Vasyl Cherepanyn on that “It’ll take more than tanks to ease Germany’s guilt” (via Politico): “Since the Soviet Union’s collapse, Germany has been imposing neocolonial optics on its Eastern European ‘peripheries,’ and on the post-Soviet space in particular, where Ukraine was long considered a gray buffer zone about which the EU was ‘deeply concerned.’ Germany didn’t bother itself much with differentiating between former Soviet countries’ pasts.
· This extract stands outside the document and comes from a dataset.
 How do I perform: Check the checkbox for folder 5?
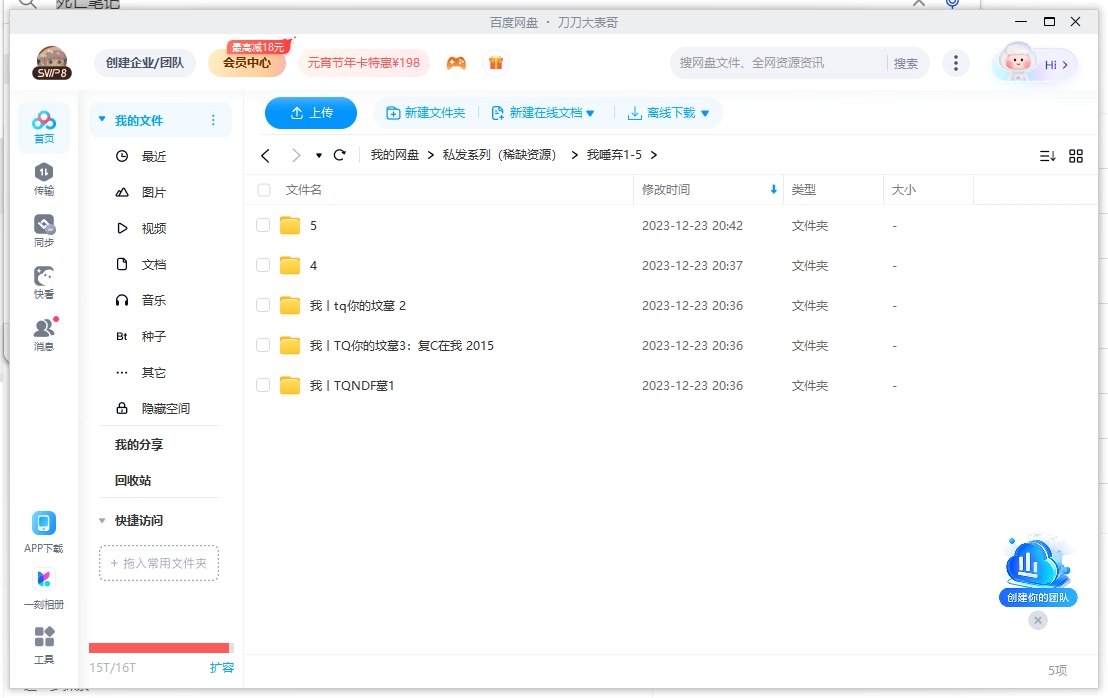point(262,225)
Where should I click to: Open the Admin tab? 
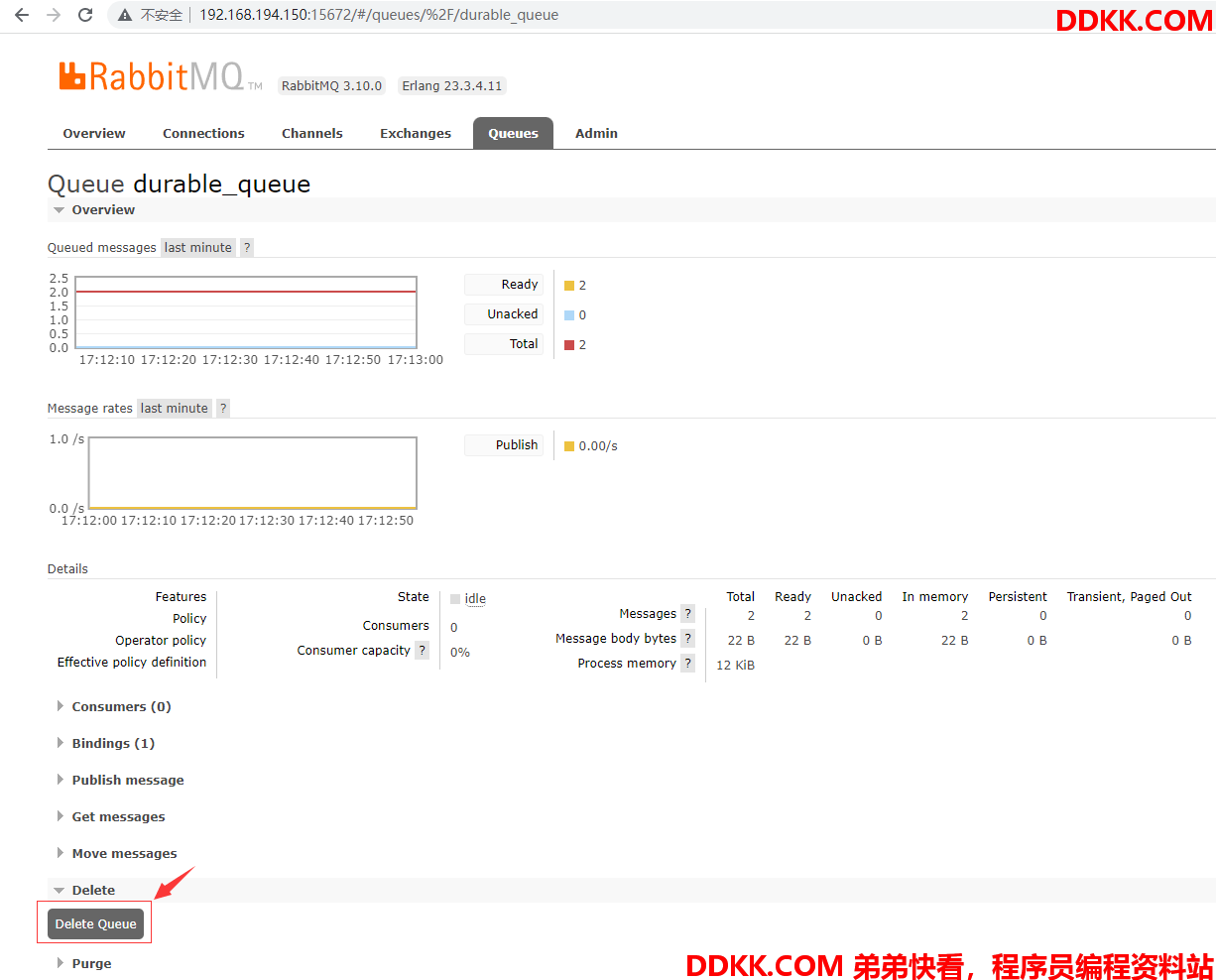point(596,134)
Even until recently, any Ukrainian agenda in Germany was often ‘balanced’ with a Russian perspective, so as to not exclude the latter by any means.”

An unnamed anarchist and art scholar, who joined the Territorial Defense Forces, quoted by Olexii Kuchanskyi in an essay on “Digital Leviathan and His Nuclear Tail” (via Your Art and e-flux notes): “At dawn, Dima and I talked about cinema. Dima believes that cinema is inferior to literature as a means of expression because you spend much more time with a book than a film. It’s a really interesting point, something to dig into. I studied at the department of art theory & history and I never thought of it. Dima served in the military after school and worked at the factory all his life. He listens to rap, smokes pot, and tries to have fun. He is thirty-eight, his child was born last year. He likes Wong Kar-wai and is a fan of Asian cinema in general. Dima communicates by quoting Omar Khayyam, Confucius, and other awesome guys.”

April 20th, 2022

Vasyl Cherepanyn (Visual Culture Research Centre, Kyiv) on Putin’s “World War Z” and the West’s deadly “foot-dragging”, via Project Syndicate: “The main feature of this Western condition is constant belatedness. The West has always been too late, incapable of acting ahead and instead just reacting to what has already happened. As a Ukrainian joke went at the time, ‘While the European Union was taking a decision, Russia took Crimea.’ Then as now, Ukrainians wondered, ‘What is the West’s red line? What will compel the West to act instead of waiting and discussing when to intervene?’”

Barbara Wurm on Lithuanian director Mantas Kvedaravičius, killed in Mariupol, via Die Welt: “Kvedaravičius unfolded a whole spectrum of visual anthropology over a decade with only three films [Barzakh, Mariupolis, Parthenon]. It now awaits evaluation and exploration. The time will come. The films themselves make possible an infinite immersion in the matter of the world, between dream and reality, horror and everyday life, facts and phenomenal imagology.”

April 5th, 2022

Statement by #AfricansFromUA on Equal Treatment via e-flux notes: “Non-Ukrainian nationals from the war in Ukraine arriving in Germany have been facing very different terms of treatment—both in different federal states and cities but also within the very same city throughout time and different facilities. While some received so called ‘Fictitious Certificates’ for one year without further procedures others were pressured to submit an asylum application with their finger prints registered and passports seized. Again others were given a so called “Duldung” including the threat of deportation.”